Também pode ser “Exame do valor dos documentos”. Ora, examinar o valor das coisas se faz a toda hora, nada há de condenável.
A concepção seguinte fala em “Arte ou faculdade de julgar o mérito das obras científicas, literárias e artísticas”. Machado de Assis fez crítica teatral. Wilson Martins fez crítica literária. Estariam os dois fazendo coisa errada?
Por outro lado, sendo a crítica também “Juízo fundamentado acerca de obra científica, literária ou artística”, não pode, por isso ser condenada.
Finalmente temos o conceito que diz que crítica é “Parte da filosofia que estuda os critérios”. Há algo de mal nisso?
Todo mundo sabe que jornais e políticos de oposição criticam os governos. Resta saber se o fazem dentro dos conceitos definidos e adotados para o que se entende por crítica. Caso contrário o que se pretende fazer passar por crítica pode ser, na verdade, mentira, pura e simplesmente, quando não calúnia e difamação. A crítica há de ser feita, em geral, sobre fatos concretos, comprováveis e observáveis. Um pai deixa de comprar comida para os filhos porque gastou o dinheiro no jogo. A própria mulher e os filhos o criticam por isso. Um governante desvia dinheiro público. Vamos criticá-lo. A programação televisiva é de baixa qualidade? Vamos criticá-la. O ensino público é ruim? Vamos criticá-lo. Os professores são mal remunerados? Vamos criticar essa situação. A seleção jogou mal? A crítica faz parte do nosso cotidiano.

◆ Tarefa 1
Edite a passagem sobre crítica de "A concepção seguinte" a "fazendo coisa errada?", trocando "crítica literária" por "crítica de arte".
◆ Tarefa 2
Liste todas as definições de crítica que o trecho sobre crítica cita entre aspas.

◆ Dados exibidos

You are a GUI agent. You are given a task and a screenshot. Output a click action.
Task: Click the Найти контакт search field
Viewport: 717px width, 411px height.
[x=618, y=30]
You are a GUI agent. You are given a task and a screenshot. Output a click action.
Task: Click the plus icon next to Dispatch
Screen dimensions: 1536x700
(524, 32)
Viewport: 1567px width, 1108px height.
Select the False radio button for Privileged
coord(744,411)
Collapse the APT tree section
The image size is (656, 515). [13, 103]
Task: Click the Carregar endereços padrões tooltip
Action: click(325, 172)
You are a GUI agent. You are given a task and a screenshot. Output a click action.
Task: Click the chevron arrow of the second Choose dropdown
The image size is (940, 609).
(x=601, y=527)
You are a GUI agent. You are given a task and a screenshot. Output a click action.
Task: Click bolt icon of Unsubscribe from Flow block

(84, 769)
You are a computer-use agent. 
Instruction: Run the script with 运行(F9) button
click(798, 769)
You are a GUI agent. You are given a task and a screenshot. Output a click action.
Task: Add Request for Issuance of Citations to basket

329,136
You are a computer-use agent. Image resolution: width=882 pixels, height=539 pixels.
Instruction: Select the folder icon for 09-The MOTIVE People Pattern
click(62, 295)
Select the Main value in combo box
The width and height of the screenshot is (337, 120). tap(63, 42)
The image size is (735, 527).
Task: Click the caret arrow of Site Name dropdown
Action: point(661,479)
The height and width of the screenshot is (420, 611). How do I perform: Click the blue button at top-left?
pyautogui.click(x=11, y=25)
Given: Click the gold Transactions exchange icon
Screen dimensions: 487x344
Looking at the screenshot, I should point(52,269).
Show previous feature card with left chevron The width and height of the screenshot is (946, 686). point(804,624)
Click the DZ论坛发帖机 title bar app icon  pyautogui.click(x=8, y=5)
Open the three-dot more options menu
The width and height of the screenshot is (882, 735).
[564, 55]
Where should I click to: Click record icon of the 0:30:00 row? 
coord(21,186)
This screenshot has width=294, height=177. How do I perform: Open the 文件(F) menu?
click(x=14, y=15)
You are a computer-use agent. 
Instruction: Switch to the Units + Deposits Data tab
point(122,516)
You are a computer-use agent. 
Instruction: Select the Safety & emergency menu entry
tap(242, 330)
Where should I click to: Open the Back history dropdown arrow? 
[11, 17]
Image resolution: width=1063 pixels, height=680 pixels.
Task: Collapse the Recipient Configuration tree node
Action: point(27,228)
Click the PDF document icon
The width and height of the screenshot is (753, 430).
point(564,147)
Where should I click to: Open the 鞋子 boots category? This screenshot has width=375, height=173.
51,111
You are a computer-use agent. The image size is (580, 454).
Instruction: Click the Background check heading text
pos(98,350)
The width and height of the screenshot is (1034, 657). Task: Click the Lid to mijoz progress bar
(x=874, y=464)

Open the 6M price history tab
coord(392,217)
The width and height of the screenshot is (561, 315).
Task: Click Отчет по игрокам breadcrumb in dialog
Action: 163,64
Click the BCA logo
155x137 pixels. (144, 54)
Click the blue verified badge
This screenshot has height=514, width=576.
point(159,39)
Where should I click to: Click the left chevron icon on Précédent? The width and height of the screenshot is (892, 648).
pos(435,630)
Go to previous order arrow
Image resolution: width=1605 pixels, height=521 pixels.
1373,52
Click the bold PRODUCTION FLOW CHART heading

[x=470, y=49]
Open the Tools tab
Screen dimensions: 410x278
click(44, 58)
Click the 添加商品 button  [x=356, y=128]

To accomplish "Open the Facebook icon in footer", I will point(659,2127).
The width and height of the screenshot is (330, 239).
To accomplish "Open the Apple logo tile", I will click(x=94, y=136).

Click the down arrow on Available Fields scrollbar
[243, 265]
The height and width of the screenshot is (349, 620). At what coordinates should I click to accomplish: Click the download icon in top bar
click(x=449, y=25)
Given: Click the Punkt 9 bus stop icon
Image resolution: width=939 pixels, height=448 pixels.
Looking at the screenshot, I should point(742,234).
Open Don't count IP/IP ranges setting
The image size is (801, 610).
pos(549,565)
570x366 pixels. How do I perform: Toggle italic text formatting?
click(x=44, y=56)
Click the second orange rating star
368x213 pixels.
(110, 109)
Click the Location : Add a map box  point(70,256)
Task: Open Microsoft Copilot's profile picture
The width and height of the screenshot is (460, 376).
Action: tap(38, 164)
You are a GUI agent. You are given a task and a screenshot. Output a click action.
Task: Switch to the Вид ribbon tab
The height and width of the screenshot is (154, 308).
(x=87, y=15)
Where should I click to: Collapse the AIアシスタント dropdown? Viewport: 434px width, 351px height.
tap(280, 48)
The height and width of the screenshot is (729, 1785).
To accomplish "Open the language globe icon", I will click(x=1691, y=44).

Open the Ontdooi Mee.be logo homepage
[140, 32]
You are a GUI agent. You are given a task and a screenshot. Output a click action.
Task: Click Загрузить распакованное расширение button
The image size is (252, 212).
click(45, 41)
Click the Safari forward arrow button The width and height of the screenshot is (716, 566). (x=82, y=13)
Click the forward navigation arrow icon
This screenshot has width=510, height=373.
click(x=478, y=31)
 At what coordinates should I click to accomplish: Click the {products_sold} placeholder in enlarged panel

◆ Resultado 1
A concepção seguinte fala em “Arte ou faculdade de julgar o mérito das obras científicas, literárias e artísticas”. Machado de Assis fez crítica teatral. Wilson Martins fez crítica de arte. Estariam os dois fazendo coisa errada?

◆ Resultado 2
- Exame do valor dos documentos
- Arte ou faculdade de julgar o mérito das obras científicas, literárias e artísticas
- Juízo fundamentado acerca de obra científica, literária ou artística
- Parte da filosofia que estuda os critérios